▶ [WHAT TO WORK ON] List every line in the records below that contains the string "logo", treating uppercase and lowercase as different.

╭─ ENTRIES PROVIDED

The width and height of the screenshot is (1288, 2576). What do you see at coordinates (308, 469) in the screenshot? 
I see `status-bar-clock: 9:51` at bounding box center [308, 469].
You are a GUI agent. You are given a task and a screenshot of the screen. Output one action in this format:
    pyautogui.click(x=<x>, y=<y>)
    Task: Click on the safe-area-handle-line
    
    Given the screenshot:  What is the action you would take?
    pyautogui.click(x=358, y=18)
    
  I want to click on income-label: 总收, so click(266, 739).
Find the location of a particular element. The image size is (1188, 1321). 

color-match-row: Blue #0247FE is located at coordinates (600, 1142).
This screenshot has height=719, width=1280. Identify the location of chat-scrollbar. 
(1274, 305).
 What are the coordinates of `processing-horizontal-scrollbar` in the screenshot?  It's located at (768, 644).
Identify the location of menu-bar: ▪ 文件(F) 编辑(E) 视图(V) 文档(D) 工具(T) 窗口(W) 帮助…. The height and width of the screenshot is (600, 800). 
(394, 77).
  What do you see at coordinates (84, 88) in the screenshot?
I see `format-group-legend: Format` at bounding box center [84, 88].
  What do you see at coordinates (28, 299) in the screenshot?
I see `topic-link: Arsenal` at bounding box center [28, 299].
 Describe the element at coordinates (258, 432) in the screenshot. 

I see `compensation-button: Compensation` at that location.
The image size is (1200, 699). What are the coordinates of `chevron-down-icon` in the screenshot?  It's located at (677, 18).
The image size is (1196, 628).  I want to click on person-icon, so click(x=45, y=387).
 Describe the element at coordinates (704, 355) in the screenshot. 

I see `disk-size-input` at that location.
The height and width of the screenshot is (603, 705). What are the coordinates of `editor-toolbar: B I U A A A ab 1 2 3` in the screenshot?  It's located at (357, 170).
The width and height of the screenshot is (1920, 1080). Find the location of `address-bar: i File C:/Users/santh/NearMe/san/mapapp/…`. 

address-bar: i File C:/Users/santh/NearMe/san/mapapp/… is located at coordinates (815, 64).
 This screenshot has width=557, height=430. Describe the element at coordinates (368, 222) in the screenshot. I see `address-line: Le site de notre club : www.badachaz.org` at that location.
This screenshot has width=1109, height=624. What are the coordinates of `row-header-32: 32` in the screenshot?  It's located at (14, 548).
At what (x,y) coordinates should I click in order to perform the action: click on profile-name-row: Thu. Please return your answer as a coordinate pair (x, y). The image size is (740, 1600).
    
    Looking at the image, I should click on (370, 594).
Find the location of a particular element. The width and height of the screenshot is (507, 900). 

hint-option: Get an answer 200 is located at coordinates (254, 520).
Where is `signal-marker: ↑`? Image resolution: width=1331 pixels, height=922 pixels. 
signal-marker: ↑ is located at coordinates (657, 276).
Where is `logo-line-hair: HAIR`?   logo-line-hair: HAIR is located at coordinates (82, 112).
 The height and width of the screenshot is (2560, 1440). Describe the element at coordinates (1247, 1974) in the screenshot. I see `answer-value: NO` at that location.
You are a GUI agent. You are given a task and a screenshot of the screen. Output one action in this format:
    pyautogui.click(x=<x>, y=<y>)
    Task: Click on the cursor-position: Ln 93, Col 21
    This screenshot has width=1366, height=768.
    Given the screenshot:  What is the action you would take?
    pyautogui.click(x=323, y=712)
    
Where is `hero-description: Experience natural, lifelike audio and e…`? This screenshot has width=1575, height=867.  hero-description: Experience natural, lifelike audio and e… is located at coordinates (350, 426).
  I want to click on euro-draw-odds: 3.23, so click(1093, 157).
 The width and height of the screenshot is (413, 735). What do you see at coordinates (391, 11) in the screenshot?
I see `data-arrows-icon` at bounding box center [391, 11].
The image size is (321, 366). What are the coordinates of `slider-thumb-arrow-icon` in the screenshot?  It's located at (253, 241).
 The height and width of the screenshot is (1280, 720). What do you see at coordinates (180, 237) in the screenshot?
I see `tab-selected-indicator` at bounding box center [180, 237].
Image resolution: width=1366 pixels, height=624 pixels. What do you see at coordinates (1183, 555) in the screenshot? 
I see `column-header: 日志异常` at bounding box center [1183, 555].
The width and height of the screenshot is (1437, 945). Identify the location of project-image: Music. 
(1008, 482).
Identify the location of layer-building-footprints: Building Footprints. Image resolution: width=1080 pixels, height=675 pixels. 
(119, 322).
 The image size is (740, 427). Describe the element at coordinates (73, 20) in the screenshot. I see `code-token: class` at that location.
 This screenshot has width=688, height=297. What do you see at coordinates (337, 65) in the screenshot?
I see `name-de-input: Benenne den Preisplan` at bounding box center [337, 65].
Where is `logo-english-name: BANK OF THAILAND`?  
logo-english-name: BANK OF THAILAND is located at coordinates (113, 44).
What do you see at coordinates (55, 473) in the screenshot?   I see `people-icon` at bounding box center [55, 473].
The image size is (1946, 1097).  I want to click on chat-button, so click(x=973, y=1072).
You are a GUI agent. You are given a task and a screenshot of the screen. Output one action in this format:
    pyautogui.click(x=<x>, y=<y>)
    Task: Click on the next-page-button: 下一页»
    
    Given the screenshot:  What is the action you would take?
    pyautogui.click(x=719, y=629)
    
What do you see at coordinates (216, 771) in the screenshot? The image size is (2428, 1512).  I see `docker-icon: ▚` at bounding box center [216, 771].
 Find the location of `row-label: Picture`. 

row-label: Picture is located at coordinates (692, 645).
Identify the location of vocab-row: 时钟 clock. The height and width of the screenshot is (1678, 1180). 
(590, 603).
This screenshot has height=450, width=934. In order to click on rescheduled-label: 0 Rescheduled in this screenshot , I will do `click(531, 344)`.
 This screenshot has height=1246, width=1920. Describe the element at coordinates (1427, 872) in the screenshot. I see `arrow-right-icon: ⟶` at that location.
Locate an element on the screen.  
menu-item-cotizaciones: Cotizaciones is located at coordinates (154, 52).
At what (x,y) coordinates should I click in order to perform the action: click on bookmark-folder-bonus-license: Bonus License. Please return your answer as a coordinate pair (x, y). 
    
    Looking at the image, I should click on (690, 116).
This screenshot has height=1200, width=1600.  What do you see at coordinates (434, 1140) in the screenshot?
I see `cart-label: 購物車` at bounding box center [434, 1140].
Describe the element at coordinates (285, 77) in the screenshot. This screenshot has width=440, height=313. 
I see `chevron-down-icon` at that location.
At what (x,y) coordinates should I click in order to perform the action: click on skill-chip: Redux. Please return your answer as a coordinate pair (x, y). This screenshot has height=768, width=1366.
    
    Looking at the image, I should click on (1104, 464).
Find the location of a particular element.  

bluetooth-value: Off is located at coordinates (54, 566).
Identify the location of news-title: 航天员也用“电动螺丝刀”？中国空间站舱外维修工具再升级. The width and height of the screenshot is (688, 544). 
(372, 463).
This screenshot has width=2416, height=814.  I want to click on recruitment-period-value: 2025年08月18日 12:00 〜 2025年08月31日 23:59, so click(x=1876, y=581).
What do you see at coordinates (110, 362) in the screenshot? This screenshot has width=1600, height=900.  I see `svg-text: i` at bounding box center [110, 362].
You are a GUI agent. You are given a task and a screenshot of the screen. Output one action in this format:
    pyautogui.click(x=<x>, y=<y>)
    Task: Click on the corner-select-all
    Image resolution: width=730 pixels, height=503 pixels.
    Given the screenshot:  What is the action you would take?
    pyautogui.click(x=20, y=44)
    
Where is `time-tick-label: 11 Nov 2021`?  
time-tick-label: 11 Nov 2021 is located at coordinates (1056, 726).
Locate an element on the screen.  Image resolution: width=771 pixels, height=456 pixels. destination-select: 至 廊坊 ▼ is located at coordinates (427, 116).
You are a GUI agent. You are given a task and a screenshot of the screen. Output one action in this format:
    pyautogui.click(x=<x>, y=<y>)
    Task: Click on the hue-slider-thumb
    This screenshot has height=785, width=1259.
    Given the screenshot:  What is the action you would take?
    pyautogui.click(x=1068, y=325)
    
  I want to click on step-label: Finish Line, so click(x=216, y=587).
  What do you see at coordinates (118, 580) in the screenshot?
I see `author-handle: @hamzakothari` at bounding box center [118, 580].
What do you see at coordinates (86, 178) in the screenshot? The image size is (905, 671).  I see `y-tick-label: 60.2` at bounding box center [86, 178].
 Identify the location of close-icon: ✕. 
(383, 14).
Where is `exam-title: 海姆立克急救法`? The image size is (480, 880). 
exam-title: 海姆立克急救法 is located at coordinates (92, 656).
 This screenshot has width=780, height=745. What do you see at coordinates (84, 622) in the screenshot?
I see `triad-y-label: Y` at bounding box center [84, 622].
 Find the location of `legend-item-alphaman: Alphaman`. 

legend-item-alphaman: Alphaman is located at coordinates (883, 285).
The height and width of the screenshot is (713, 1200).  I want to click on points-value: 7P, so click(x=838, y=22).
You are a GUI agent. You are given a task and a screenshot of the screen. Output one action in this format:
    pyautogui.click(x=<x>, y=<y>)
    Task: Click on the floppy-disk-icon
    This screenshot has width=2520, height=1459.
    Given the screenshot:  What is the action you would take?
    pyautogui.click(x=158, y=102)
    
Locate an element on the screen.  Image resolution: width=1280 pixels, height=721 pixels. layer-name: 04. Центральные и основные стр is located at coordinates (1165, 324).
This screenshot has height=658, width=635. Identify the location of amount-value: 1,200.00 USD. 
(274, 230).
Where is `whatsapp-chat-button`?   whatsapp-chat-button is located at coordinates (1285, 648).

╰─

▶ [COMPLETED TASK]
Where is `logo-line-hair: HAIR`?   logo-line-hair: HAIR is located at coordinates (82, 112).
Where is `logo-english-name: BANK OF THAILAND`?  
logo-english-name: BANK OF THAILAND is located at coordinates (113, 44).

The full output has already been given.